Dopo Sara Marozzi, invisibile quanto malinconica “profiler”, è arrivato il turno di Mina Settembre.
Dopo la pubblicazione di due racconti, de Giovanni si è deciso al “gran passo” realizzando un intero romanzo su questo nuovo personaggio femminile destinato, ne siamo certi, a conquistare le simpatie ed il cuore del lettore.
Mina è un’assistente sociale napoletana dotata di sensibilità ed umanità, costretta però a dover “convivere” con due grandi problemi:
1) Sopravvivere alla forzosa convivenza con la cinica e pizzuta madre Concetta
2) Possedere un seno notevole.
Mina, dopo il divorzio, si è buttata con anima e cuore nel proprio lavoro in uno dei quartieri più desolati e difficili di Napoli.
Una missione resa però più “piacevole” dalla presenza nello stesso studio del bellissimo quanto gentile ginecologo Domenico.
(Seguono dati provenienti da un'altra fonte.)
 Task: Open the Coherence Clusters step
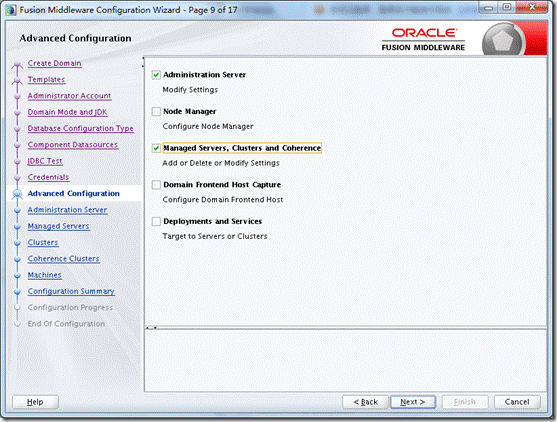click(x=64, y=259)
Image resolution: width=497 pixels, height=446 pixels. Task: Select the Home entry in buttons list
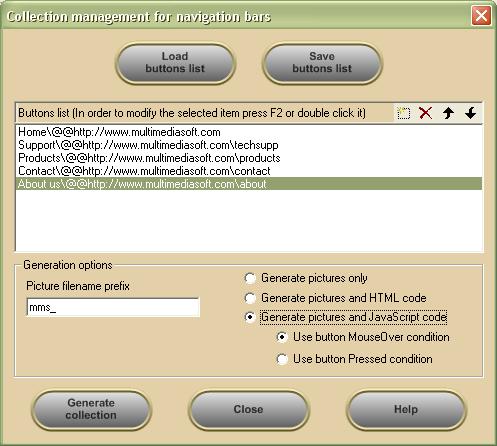tap(249, 132)
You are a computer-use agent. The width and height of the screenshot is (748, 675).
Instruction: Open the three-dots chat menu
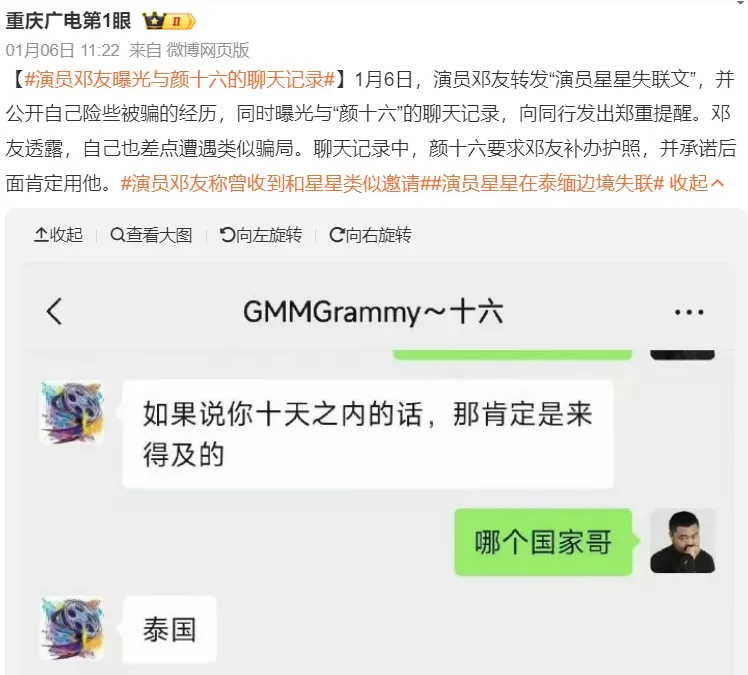[x=689, y=312]
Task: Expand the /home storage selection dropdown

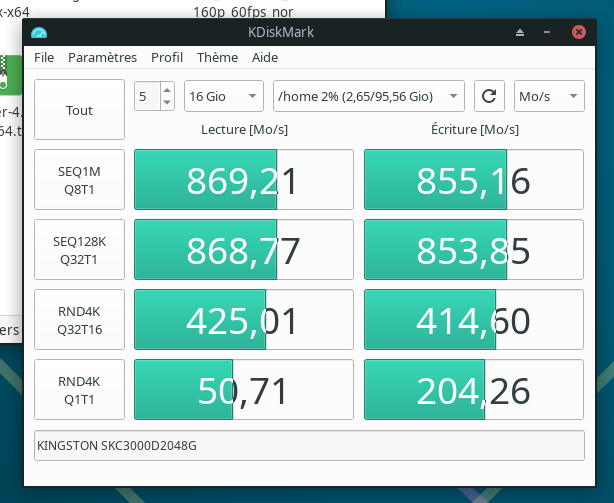Action: click(368, 96)
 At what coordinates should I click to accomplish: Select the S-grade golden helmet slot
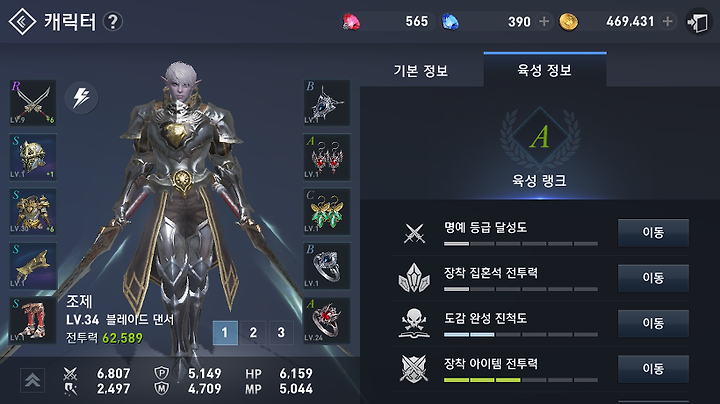click(x=33, y=157)
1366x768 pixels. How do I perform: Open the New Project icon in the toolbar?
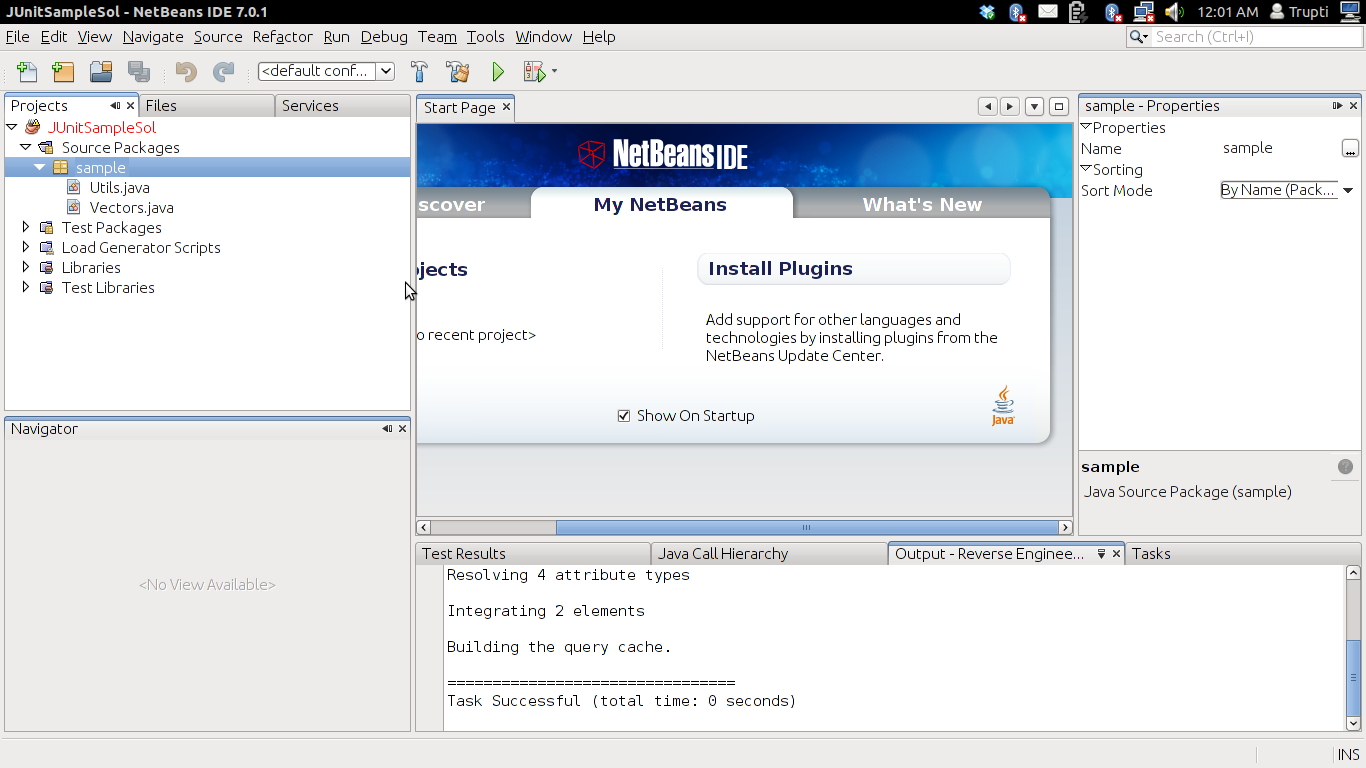(x=63, y=71)
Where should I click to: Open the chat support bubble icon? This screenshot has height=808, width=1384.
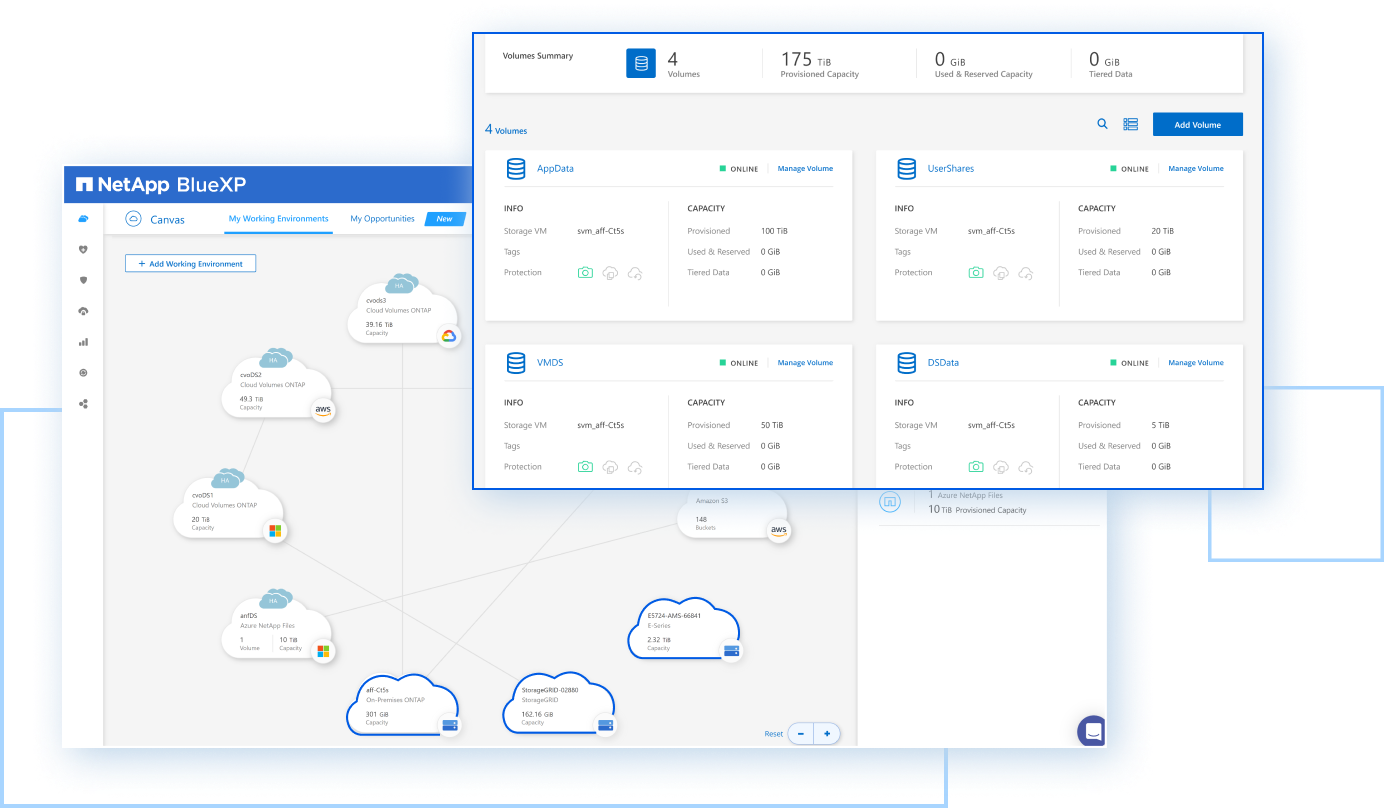pyautogui.click(x=1093, y=731)
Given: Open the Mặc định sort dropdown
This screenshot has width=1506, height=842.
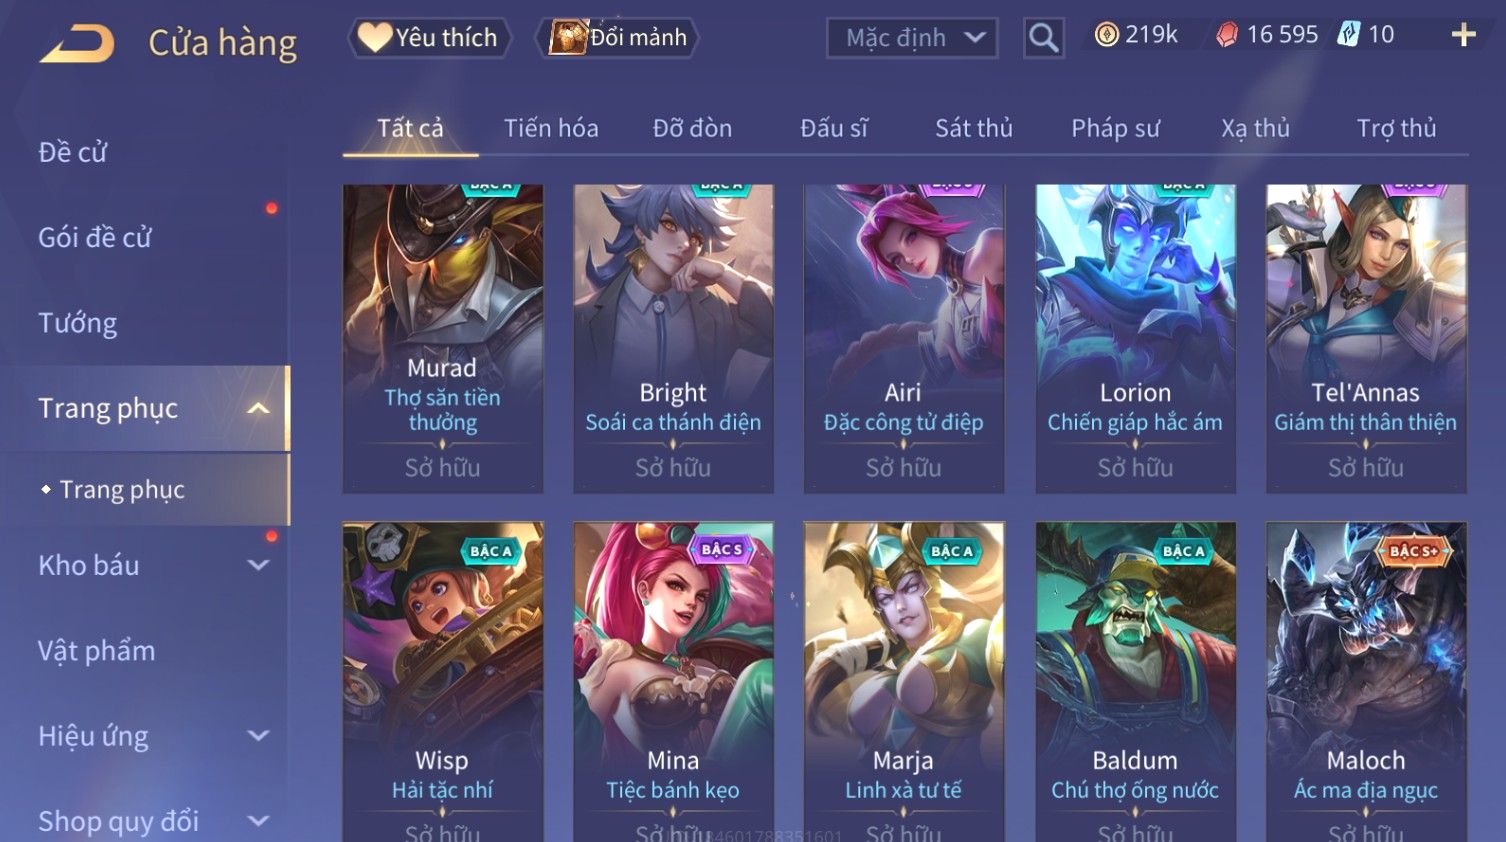Looking at the screenshot, I should tap(912, 38).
Con quest’ultimo che se da una parte turba la quiete emotiva della nostra protagonista dall’altra ne provoca la gelosia vedendolo sempre circondato da “adoranti pazienti”
“12 rose a Settembre” è un giallo “atipico”  strutturato su due filoni narrativi apparentemente paralleli e lontano tra loro, trovando però un’inaspettata convergenza emozionale e logica nel riuscito finale.
I due filoni narrativi alternandosi  sulla scena dando vita ad un intreccio avvolgente, incalzante e financo divertente in alcuni passaggi.
Il lettore segue contemporaneamente l’indagine su una serie di misteriosi omicidi in cui i il segno distintivo del serial killer è lasciare una rosa accanto al corpo e la faticosa quando buffa operazione di “salvataggio” messa in atto da Mina in favore di una giovane donna peruviana e della figlia vittime di violenza domestica.
“Dodici rose a Settembre” si dimostra una lettura intensa, godibile, piena di colpi di scena e densa di vivacità l raccontandoci come il dolore e la rabbia possano covare per anni dentro l’animo di una persona spingendolo a compiere azioni tragiche.
“Dodici rose a Settembre” è da una parte una storia di vendetta, sofferenza e dall’altra è l’inizio probabilmente di una storia d’amore tra Mina e il bel Mimmo che inevitabilmente farà sognare e sorridere il lettore nei successivi romanzi.
Mina Settembre pur apparendo come una via di mezzo narrativa tra “L’Allieva” e “ I diari di Bridget Jones” , riesce  con merito ad imporsi all’ attenzione del lettore grazie al proprio carisma e peculiarità caratteriali evitando così l’omologazione creativa e drammaturgica.
Mina Settembre ed i suoi due Problemi ci faranno sorridere , allentando magari un po’ la tensione che viviamo in questo difficile momento del nostro Paese.
I problemi di Mina dovrebbero essere gli unici problemi da leggere, sentire e ci auguriamo presto da vedere in TV.